__Task details__:
Write out, without any change, the lines in the material below that run from the line with "About Orange Egypt (447, 1947)" through the line with "Handsets and Devices (108, 2047)", both included.

----- Supplied records

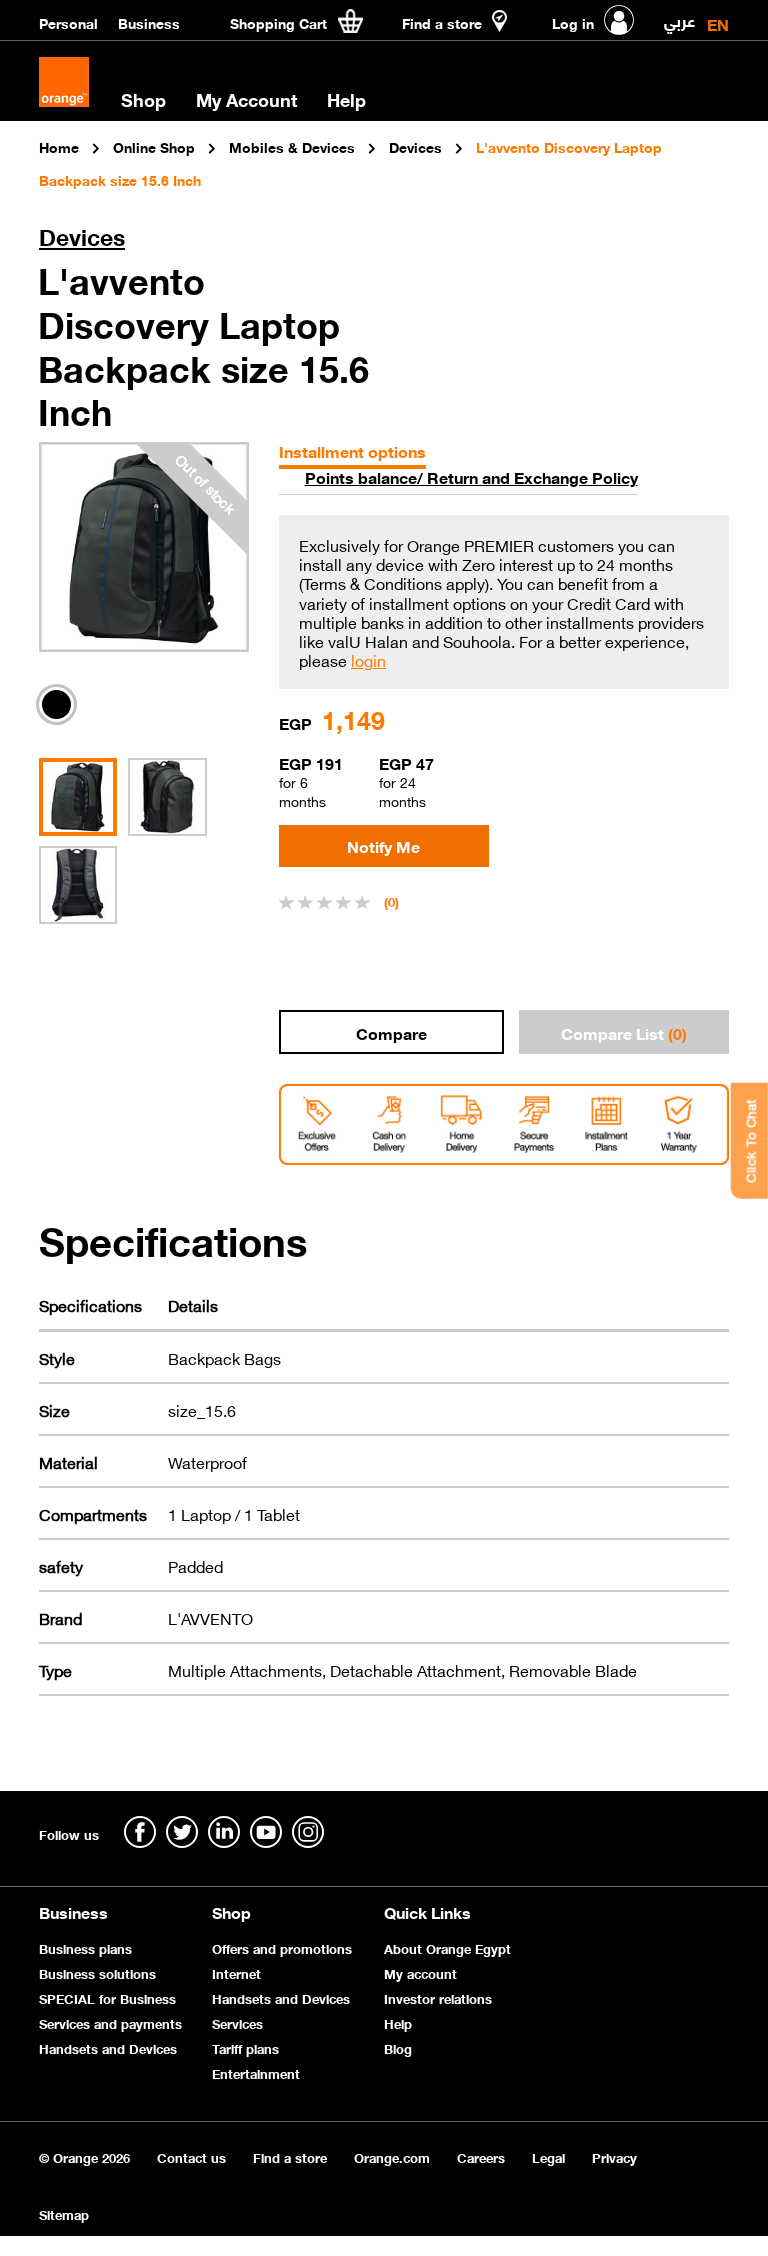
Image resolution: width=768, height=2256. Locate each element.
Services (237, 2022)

----------
----- Supplied records

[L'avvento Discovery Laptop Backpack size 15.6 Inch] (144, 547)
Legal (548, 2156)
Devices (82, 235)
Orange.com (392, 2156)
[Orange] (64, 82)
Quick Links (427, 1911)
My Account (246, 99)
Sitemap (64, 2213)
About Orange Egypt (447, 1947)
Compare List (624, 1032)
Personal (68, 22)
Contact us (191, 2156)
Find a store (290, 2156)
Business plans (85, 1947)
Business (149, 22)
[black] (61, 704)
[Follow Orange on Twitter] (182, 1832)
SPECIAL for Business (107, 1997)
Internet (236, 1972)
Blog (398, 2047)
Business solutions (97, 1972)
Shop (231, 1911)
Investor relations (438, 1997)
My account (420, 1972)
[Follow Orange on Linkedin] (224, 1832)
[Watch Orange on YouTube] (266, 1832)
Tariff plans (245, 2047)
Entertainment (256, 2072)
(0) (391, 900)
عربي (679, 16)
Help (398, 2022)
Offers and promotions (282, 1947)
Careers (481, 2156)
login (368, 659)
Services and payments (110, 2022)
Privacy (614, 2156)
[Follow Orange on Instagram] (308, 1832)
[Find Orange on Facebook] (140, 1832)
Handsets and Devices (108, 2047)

----------

__Exercise result__:
About Orange Egypt (447, 1947)
Compare List (624, 1032)
Personal (68, 22)
Contact us (191, 2156)
Find a store (290, 2156)
Business plans (85, 1947)
Business (149, 22)
[black] (61, 704)
[Follow Orange on Twitter] (182, 1832)
SPECIAL for Business (107, 1997)
Internet (236, 1972)
Blog (398, 2047)
Business solutions (97, 1972)
Shop (231, 1911)
Investor relations (438, 1997)
My account (420, 1972)
[Follow Orange on Linkedin] (224, 1832)
[Watch Orange on YouTube] (266, 1832)
Tariff plans (245, 2047)
Entertainment (256, 2072)
(0) (391, 900)
عربي (679, 16)
Help (398, 2022)
Offers and promotions (282, 1947)
Careers (481, 2156)
login (368, 659)
Services and payments (110, 2022)
Privacy (614, 2156)
[Follow Orange on Instagram] (308, 1832)
[Find Orange on Facebook] (140, 1832)
Handsets and Devices (108, 2047)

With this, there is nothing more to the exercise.